• Work to be completed: Transcribe word for word the lines below from the line with "사용법 (1079, 289)" through the line with "跳到主要內容 (47, 18)", ends included.
★ ★ ★ ★
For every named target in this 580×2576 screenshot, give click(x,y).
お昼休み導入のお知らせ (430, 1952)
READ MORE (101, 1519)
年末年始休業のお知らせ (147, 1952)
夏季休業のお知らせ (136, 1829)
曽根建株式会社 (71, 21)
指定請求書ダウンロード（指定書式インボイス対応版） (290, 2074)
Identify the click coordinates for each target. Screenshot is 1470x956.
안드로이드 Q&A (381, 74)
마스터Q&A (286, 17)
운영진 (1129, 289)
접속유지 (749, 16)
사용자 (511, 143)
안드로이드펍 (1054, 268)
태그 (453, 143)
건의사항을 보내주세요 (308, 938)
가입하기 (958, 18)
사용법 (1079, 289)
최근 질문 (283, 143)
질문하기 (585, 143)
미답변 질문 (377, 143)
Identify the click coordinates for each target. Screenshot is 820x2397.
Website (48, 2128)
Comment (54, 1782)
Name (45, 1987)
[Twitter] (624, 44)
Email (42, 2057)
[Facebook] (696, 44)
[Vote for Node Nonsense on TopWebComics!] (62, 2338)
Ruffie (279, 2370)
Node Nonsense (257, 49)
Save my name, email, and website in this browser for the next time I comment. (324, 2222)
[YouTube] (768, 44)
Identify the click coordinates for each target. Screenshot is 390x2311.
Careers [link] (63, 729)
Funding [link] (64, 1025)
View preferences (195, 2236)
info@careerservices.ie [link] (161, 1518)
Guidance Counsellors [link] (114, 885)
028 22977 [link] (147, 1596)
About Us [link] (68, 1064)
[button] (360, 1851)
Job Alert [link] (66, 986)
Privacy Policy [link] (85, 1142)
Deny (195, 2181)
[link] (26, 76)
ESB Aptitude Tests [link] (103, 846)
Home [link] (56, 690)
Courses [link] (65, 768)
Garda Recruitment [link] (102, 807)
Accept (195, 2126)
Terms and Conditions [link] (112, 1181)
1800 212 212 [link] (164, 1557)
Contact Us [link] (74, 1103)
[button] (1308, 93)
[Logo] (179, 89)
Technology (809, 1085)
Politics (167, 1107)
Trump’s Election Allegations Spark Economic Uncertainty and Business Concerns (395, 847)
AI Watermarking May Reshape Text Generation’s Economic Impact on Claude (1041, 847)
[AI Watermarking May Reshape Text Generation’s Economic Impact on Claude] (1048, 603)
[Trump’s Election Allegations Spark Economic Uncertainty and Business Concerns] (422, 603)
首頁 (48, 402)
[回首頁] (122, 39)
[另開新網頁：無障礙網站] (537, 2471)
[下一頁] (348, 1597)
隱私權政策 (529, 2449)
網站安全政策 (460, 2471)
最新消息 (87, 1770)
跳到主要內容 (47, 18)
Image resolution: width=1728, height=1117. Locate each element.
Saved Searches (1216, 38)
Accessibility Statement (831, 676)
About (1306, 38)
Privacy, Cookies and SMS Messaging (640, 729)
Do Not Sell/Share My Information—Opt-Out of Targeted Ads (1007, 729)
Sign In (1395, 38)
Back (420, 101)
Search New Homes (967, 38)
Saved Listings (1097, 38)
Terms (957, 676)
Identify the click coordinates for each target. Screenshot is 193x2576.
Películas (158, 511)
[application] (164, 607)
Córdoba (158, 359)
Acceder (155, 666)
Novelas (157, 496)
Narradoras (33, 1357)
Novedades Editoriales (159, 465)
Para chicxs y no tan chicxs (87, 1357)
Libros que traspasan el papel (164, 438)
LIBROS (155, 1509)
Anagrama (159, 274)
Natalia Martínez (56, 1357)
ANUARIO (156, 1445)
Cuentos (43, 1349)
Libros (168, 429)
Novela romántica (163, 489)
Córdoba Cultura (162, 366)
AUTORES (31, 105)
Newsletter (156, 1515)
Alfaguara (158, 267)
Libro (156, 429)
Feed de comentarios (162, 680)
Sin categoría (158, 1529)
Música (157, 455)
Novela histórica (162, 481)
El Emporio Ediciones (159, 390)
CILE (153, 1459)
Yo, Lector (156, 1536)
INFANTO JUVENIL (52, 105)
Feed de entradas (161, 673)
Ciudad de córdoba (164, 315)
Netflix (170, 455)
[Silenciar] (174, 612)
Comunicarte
★ ★ ★ ★
• Your response:
사용법 (1079, 289)
최근 질문 (283, 143)
질문하기 (585, 143)
미답변 질문 (377, 143)
Identify the click coordinates for each target. Screenshot is 820x2397.
Website (48, 2128)
Comment (54, 1782)
Name (45, 1987)
[Twitter] (624, 44)
Email (42, 2057)
[Facebook] (696, 44)
[Vote for Node Nonsense on TopWebComics!] (62, 2338)
Ruffie (279, 2370)
Node Nonsense (257, 49)
Save my name, email, and website in this browser for the next time I comment. (324, 2222)
[YouTube] (768, 44)
Identify the click coordinates for each target. Screenshot is 390x2311.
Careers [link] (63, 729)
Funding [link] (64, 1025)
View preferences (195, 2236)
info@careerservices.ie [link] (161, 1518)
Guidance Counsellors [link] (114, 885)
028 22977 [link] (147, 1596)
About Us [link] (68, 1064)
[button] (360, 1851)
Job Alert [link] (66, 986)
Privacy Policy [link] (85, 1142)
Deny (195, 2181)
[link] (26, 76)
ESB Aptitude Tests [link] (103, 846)
Home [link] (56, 690)
Courses [link] (65, 768)
Garda Recruitment [link] (102, 807)
Accept (195, 2126)
Terms and Conditions [link] (112, 1181)
1800 212 212 [link] (164, 1557)
Contact Us [link] (74, 1103)
[button] (1308, 93)
[Logo] (179, 89)
Technology (809, 1085)
Politics (167, 1107)
Trump’s Election Allegations Spark Economic Uncertainty and Business Concerns (395, 847)
AI Watermarking May Reshape Text Generation’s Economic Impact on Claude (1041, 847)
[AI Watermarking May Reshape Text Generation’s Economic Impact on Claude] (1048, 603)
[Trump’s Election Allegations Spark Economic Uncertainty and Business Concerns] (422, 603)
首頁 (48, 402)
[回首頁] (122, 39)
[另開新網頁：無障礙網站] (537, 2471)
[下一頁] (348, 1597)
隱私權政策 (529, 2449)
網站安全政策 (460, 2471)
最新消息 (87, 1770)
跳到主要內容 (47, 18)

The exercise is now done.